Saturday, February 21, 2009

The Rectifications…of names and things (1) – ‘Send a message…’
Torrey Orton
Feb. 20, 2009
One tool for obscuring reality is inappropriate or incorrect generalisations. Another is incorrect conceptualising of the world. Contemporary spinspeak is alive with them both. Following the suggestion of Confucius, I will undertake some rectification of names in our times, though perhaps without the same finesse of distinction and definition. However, my aim is to show the way to the concrete, to palpable truths, by way of agreed significations for our signs. This requires demystification and deconstruction. The first of these follows.

Instrumental relationships (see my 2 blogs on “Dances with Difference” for details of relationship types), increasingly dominate civic processes and discourses, and uproot /swamp the intimate ones. One way this is repeatedly imposed on us is this: the prominence of expressions like ‘send a message’ or ‘the message is…’ in contexts where the audience or subject of the message is not present (and often not discoverable in any concrete sense). This is a source of endless wonder – almost an acknowledgement that no communication can occur. The presumed audience is usually the ‘community’, or occasionally a stereotypical sub-community within the ‘community’ – e.g., bikers, bankers, bogans, beachbums, barbies, ….

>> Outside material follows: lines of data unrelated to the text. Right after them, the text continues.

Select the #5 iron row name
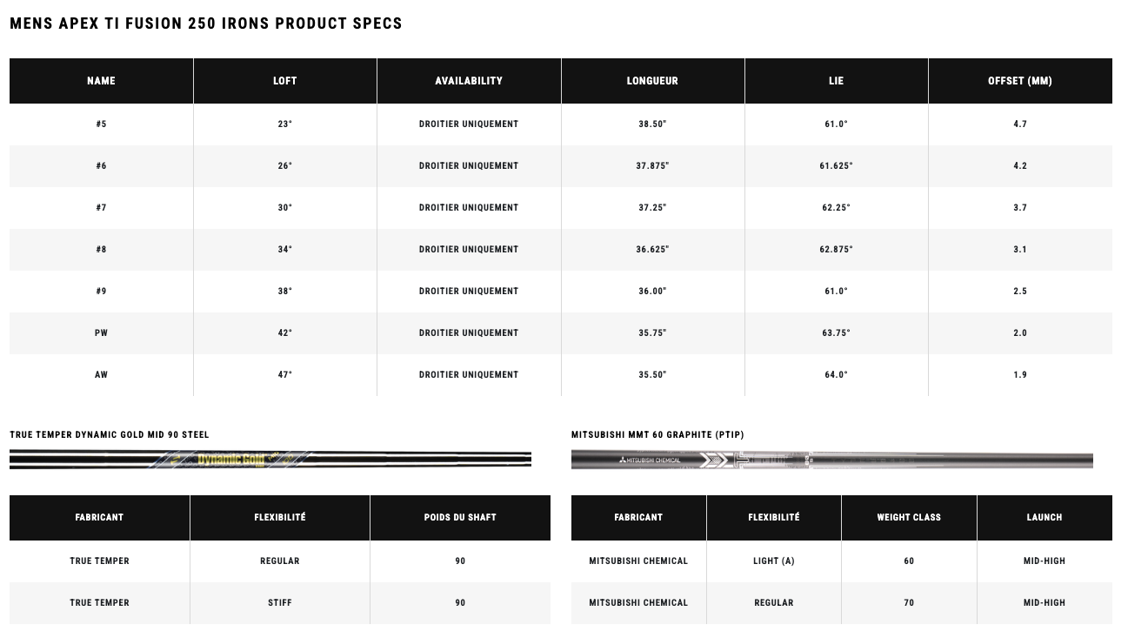This screenshot has width=1128, height=638. [101, 124]
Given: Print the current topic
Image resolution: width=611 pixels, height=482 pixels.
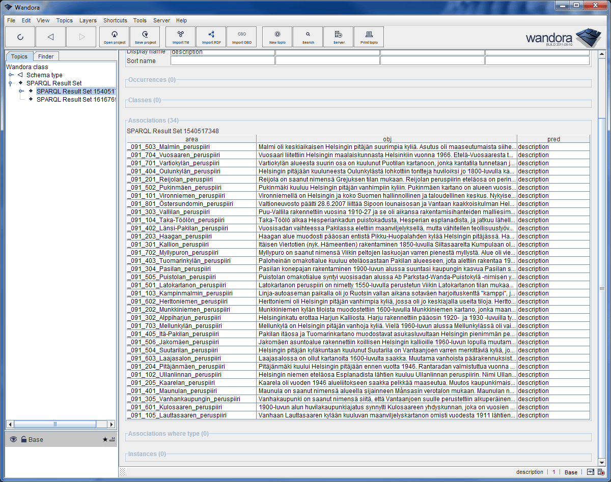Looking at the screenshot, I should 369,37.
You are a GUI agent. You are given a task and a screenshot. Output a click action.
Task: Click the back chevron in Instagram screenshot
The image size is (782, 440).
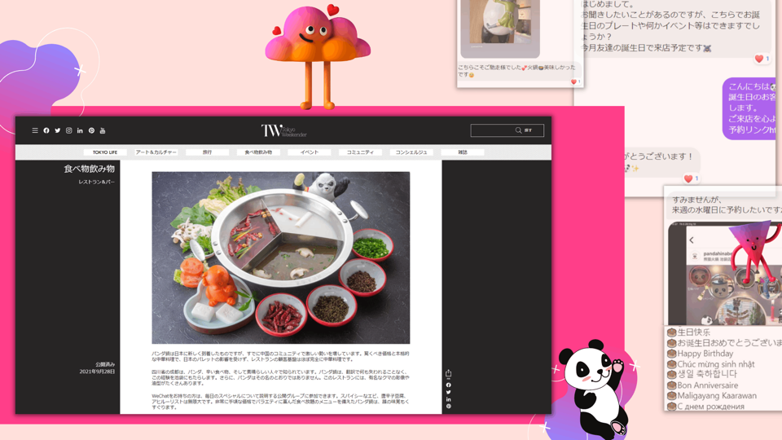[692, 240]
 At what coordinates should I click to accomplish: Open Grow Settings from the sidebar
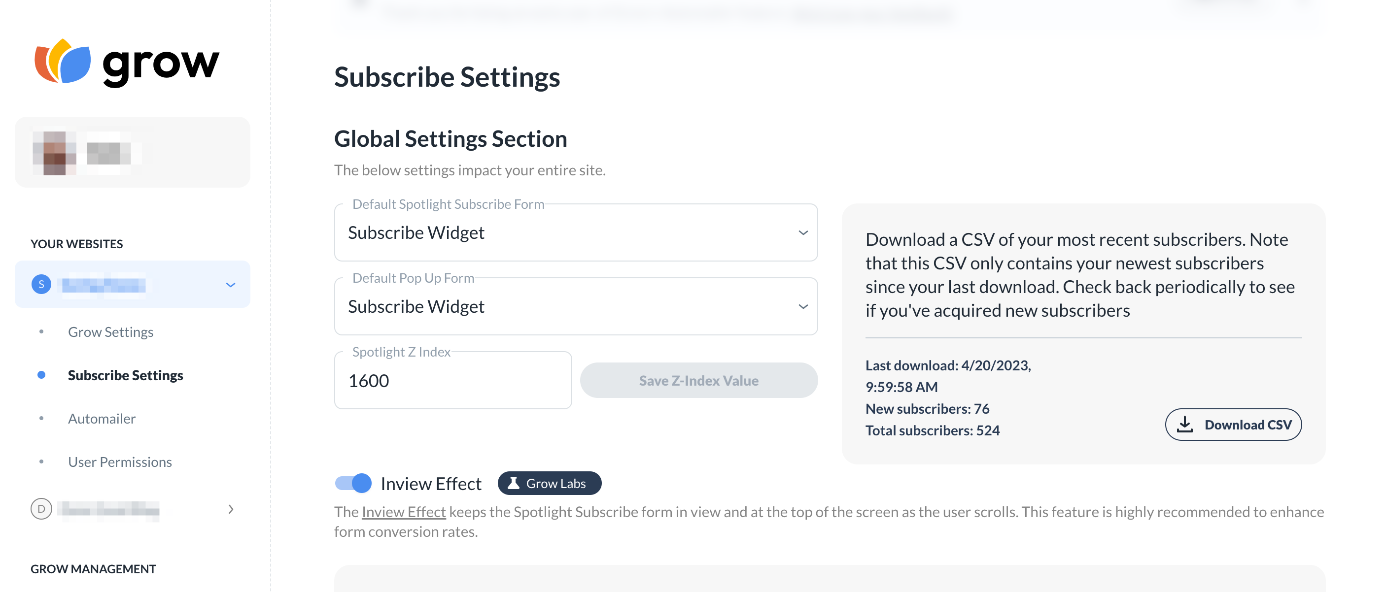coord(110,332)
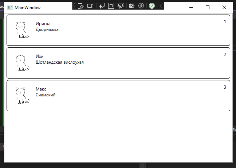The width and height of the screenshot is (236, 168).
Task: Click the green checkmark status icon
Action: 152,6
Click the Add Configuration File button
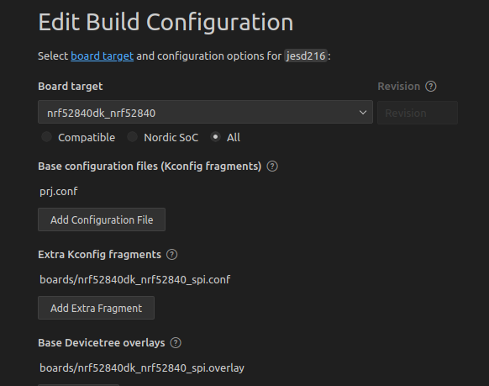 [102, 219]
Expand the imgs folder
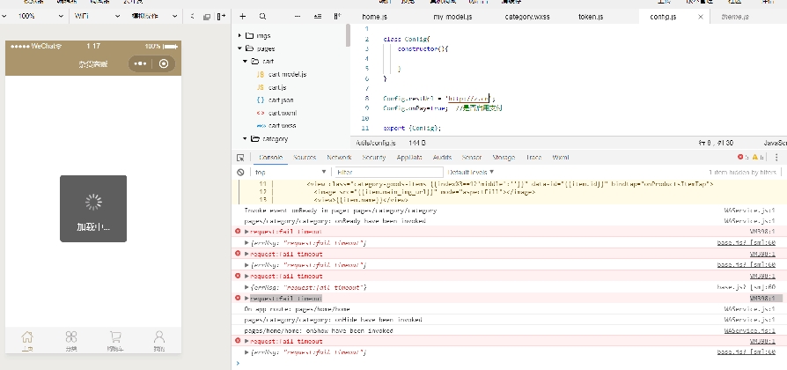 (240, 35)
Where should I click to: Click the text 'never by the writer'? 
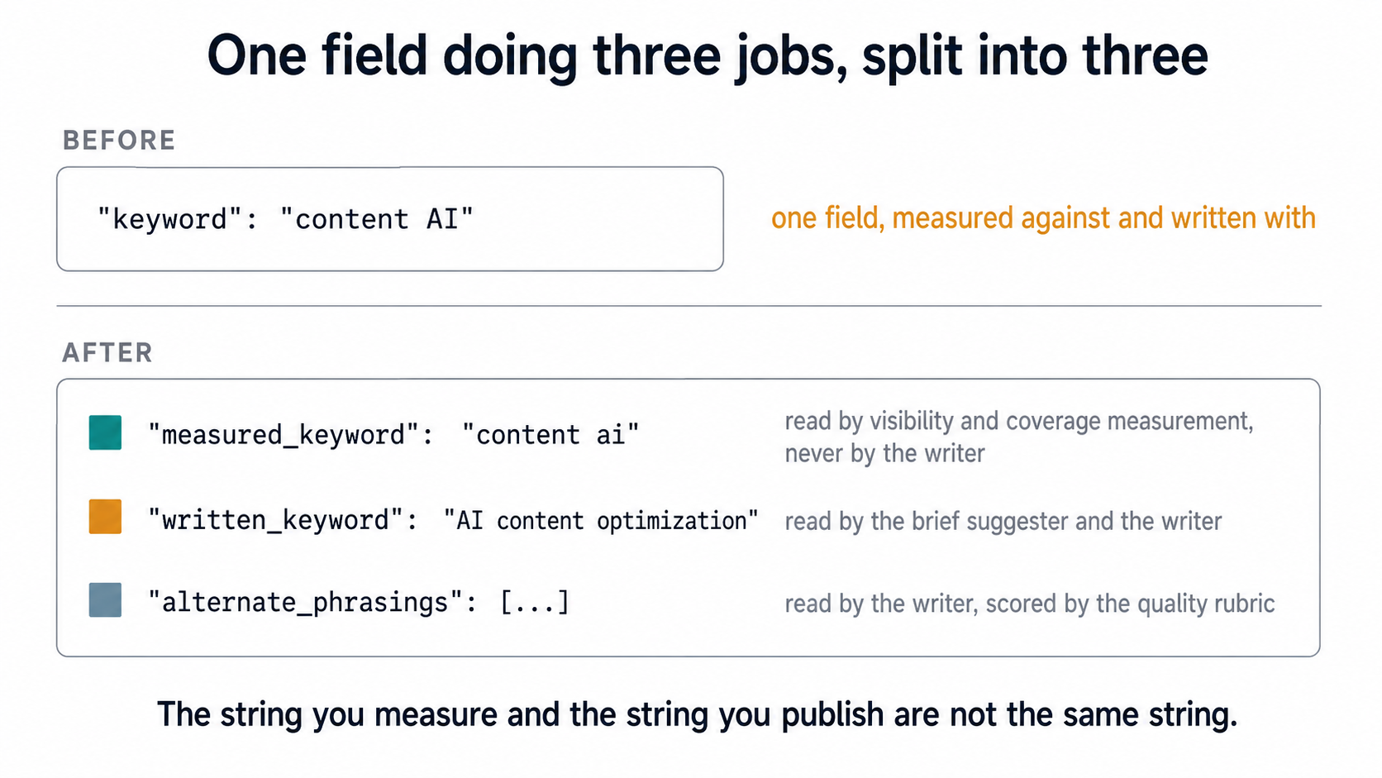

We know that communication is not a unidirectional encoding-packaging-sending-unpackaging-decoding process of the sender –receiver type typical of communication training. The main reason this construct fails (the sender-receiver one) is that the ‘message’, whatever it is, is truly in the eye of the beholder in the first place and so cannot be seriously claimed to have been sent until ‘reception’ is proven by a ‘receiver’ response – which is mostly undoable in the contexts where ‘send a message’ is the name for the act of attempted communication.

The claim a message is sent implies it must be heard and so settles the need of senders to fulfil their perception of their obligations to others (and implicitly to themselves). Yet, ‘send a message’ is often a plea for an effect which cannot be attained by sending alone. Maybe the speaker knows it. The intended effect therefore is the appearance of caring about the espoused ‘message’. In Australia, examples of this abound in matters like: reducing binge drinking, athletic drug taking, excess non-evidence-based executive remuneration, and on and on. And we haven’t even looked at really serious stuff like climate, GFC, fluids. Foods..… the stuff of question time where it often seems the messages are mostly to themselves, and select audiences in the political apparatus (persons and organisations – the various players).

Where the message is for a clear audience, its intent is often to show that they needn’t worry; they are understood, etc. These tend to be marginal groupings of various sorts with high marginal political potential. (See forthcoming blog called “Political Default” for disproportionate influence achieved by marginal groups). Somebody’s whistling. While we are at it, we should notice that ‘stay on message’ is the supporting cast for the main acting of sending one. Its virtue is persistence in the face of increasingly insurmountable odds that no one’s listening - except other message issuers.